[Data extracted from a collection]
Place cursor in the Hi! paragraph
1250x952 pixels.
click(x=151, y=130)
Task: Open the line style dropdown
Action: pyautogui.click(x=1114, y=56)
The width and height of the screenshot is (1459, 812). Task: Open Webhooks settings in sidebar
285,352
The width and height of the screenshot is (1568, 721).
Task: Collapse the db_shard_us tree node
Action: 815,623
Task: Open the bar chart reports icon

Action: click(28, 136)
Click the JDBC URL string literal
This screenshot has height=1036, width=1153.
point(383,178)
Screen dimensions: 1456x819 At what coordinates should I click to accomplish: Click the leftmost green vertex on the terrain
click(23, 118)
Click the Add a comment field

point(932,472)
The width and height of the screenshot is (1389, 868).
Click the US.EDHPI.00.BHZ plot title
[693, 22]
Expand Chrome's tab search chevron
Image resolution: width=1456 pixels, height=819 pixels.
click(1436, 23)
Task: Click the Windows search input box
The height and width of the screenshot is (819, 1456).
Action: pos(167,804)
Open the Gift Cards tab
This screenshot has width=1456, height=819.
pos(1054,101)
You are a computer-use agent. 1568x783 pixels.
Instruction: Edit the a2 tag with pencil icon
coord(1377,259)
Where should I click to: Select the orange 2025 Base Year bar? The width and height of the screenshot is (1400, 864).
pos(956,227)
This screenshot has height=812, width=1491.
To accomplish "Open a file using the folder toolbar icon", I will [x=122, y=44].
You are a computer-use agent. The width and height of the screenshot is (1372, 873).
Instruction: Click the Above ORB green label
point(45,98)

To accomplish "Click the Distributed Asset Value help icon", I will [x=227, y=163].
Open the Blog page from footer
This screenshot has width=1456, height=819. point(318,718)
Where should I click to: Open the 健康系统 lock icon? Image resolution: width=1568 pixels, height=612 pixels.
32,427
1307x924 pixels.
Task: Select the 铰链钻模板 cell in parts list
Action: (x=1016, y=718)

§ TASK DETAILS:
All of the entries should be transcribed exactly as they appear.

§ SOLUTION FOR THIS EXERCISE:
Place cursor in the Hi! paragraph
1250x952 pixels.
click(x=151, y=130)
Task: Open the line style dropdown
Action: pyautogui.click(x=1114, y=56)
The width and height of the screenshot is (1459, 812). Task: Open Webhooks settings in sidebar
285,352
The width and height of the screenshot is (1568, 721).
Task: Collapse the db_shard_us tree node
Action: 815,623
Task: Open the bar chart reports icon

Action: click(28, 136)
Click the JDBC URL string literal
This screenshot has height=1036, width=1153.
point(383,178)
Screen dimensions: 1456x819 At what coordinates should I click to accomplish: Click the leftmost green vertex on the terrain
click(23, 118)
Click the Add a comment field

point(932,472)
The width and height of the screenshot is (1389, 868).
Click the US.EDHPI.00.BHZ plot title
[693, 22]
Expand Chrome's tab search chevron
Image resolution: width=1456 pixels, height=819 pixels.
click(1436, 23)
Task: Click the Windows search input box
The height and width of the screenshot is (819, 1456).
Action: pos(167,804)
Open the Gift Cards tab
This screenshot has width=1456, height=819.
pos(1054,101)
You are a computer-use agent. 1568x783 pixels.
Instruction: Edit the a2 tag with pencil icon
coord(1377,259)
Where should I click to: Select the orange 2025 Base Year bar? The width and height of the screenshot is (1400, 864).
pos(956,227)
This screenshot has height=812, width=1491.
To accomplish "Open a file using the folder toolbar icon", I will [x=122, y=44].
You are a computer-use agent. The width and height of the screenshot is (1372, 873).
Instruction: Click the Above ORB green label
point(45,98)

To accomplish "Click the Distributed Asset Value help icon", I will [x=227, y=163].
Open the Blog page from footer
This screenshot has width=1456, height=819. point(318,718)
Where should I click to: Open the 健康系统 lock icon? Image resolution: width=1568 pixels, height=612 pixels.
32,427
1307x924 pixels.
Task: Select the 铰链钻模板 cell in parts list
Action: (x=1016, y=718)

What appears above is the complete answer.